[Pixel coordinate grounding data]
***
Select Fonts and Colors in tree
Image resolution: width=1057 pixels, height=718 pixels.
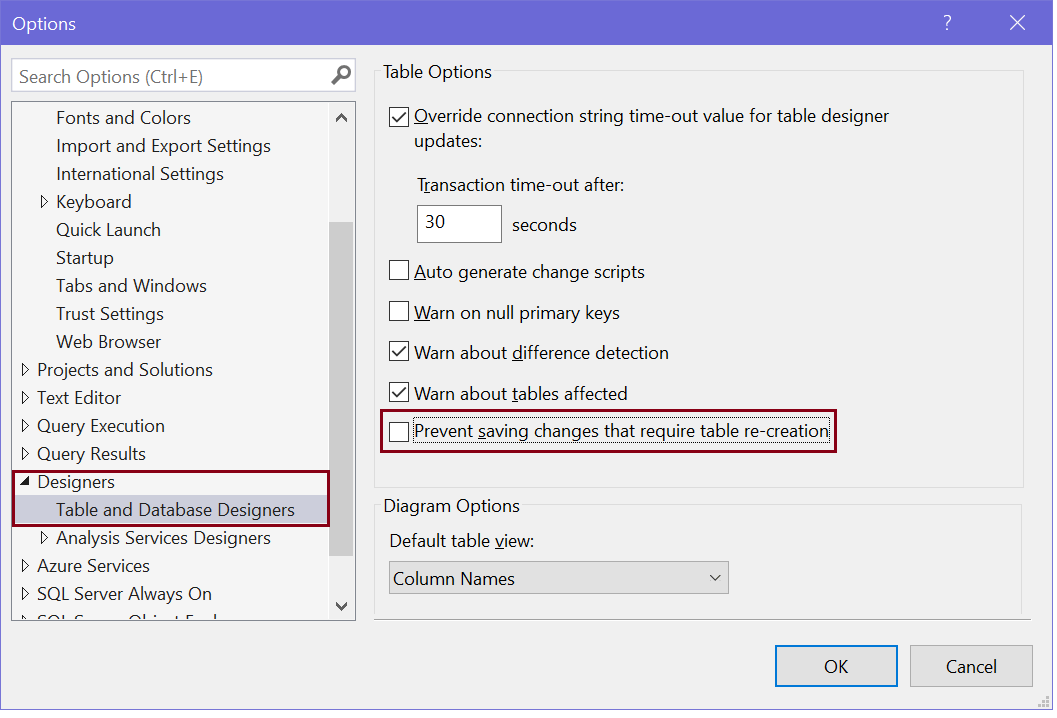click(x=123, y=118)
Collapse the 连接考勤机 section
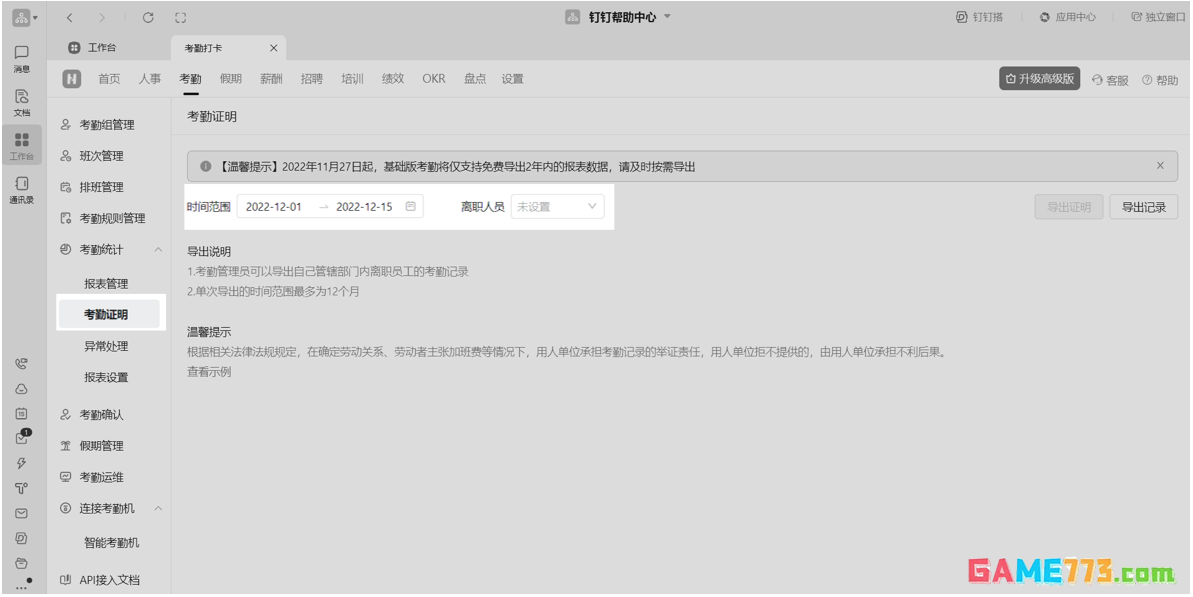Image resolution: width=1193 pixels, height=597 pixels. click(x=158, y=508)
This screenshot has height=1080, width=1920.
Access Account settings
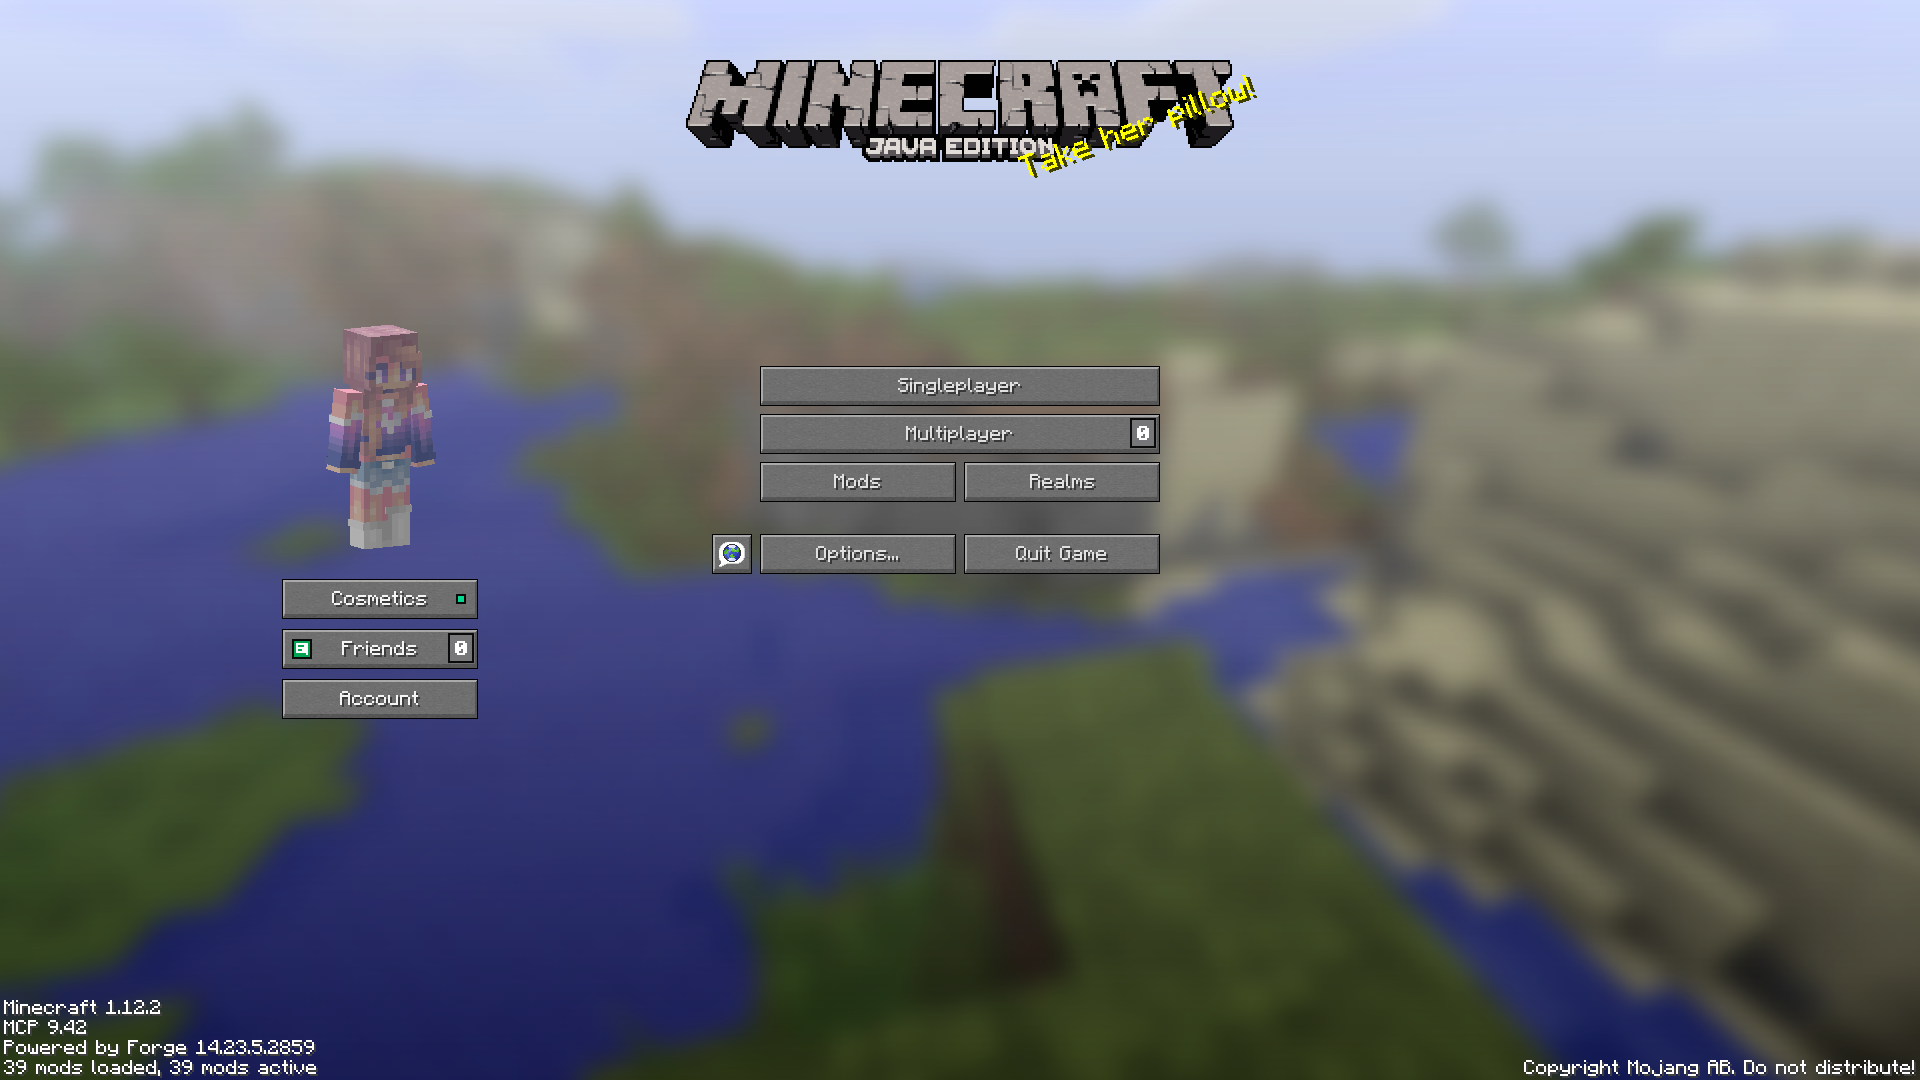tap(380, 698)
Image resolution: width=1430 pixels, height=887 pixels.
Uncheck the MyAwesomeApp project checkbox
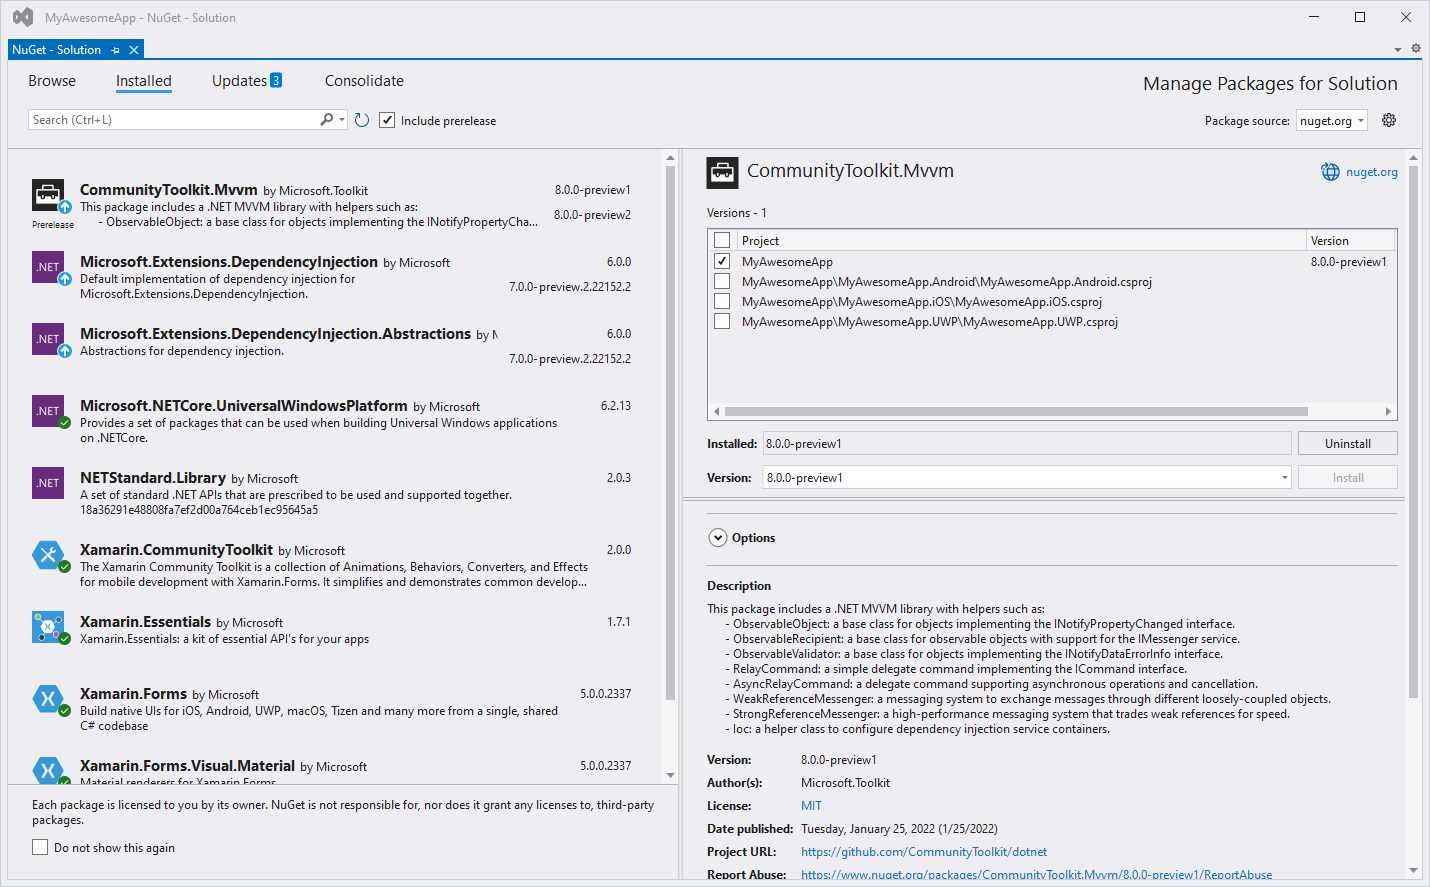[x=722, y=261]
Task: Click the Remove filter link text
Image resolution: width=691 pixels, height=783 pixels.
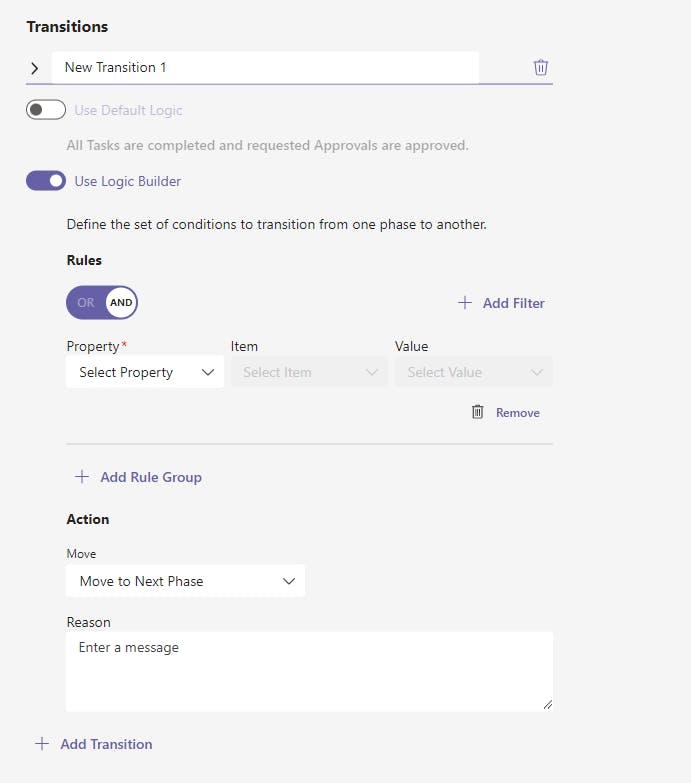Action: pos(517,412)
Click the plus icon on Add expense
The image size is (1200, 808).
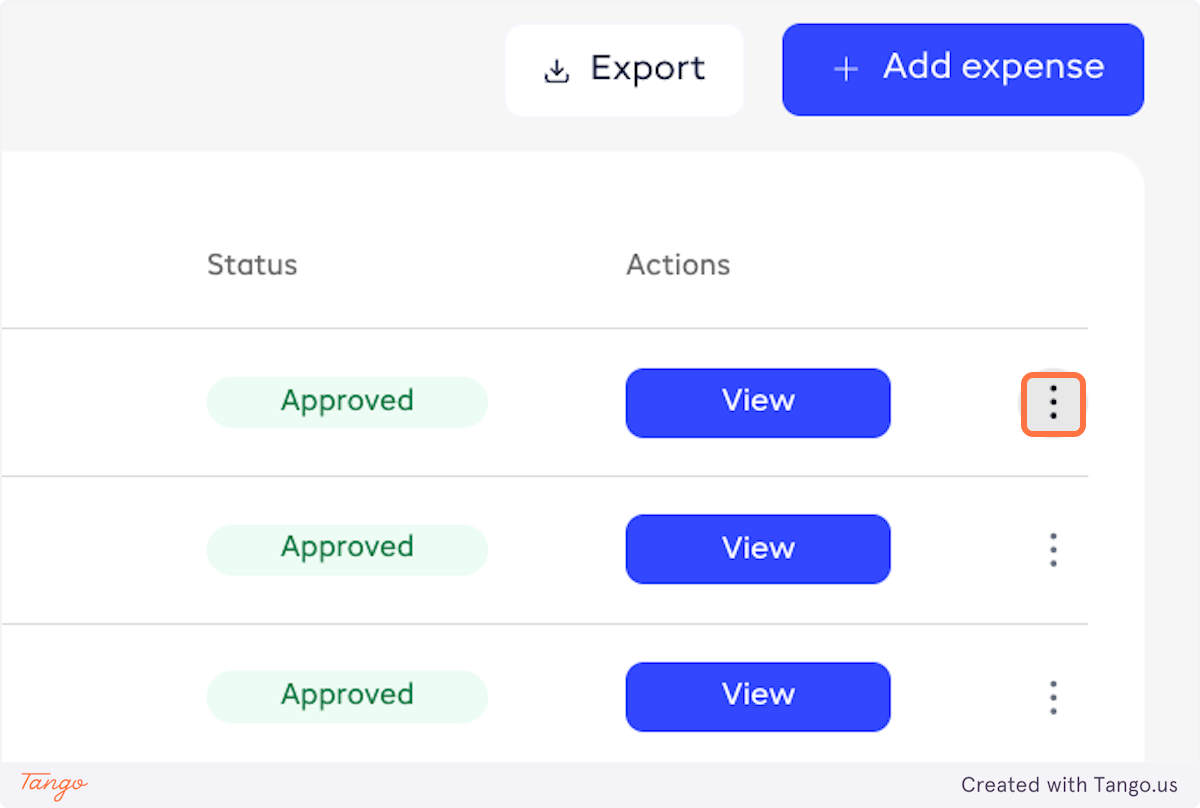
***
Please print every record above exactly, but leave the pictures out.

Select Fonts and Colors in tree
Image resolution: width=1057 pixels, height=718 pixels.
click(x=123, y=118)
Collapse the 连接考勤机 section
Image resolution: width=1193 pixels, height=597 pixels. click(x=158, y=508)
This screenshot has height=1080, width=1920.
Access Account settings
tap(380, 698)
Image resolution: width=1430 pixels, height=887 pixels.
Uncheck the MyAwesomeApp project checkbox
[x=722, y=261]
Task: Click the Remove filter link text
Image resolution: width=691 pixels, height=783 pixels.
Action: pos(517,412)
Click the plus icon on Add expense
The image size is (1200, 808).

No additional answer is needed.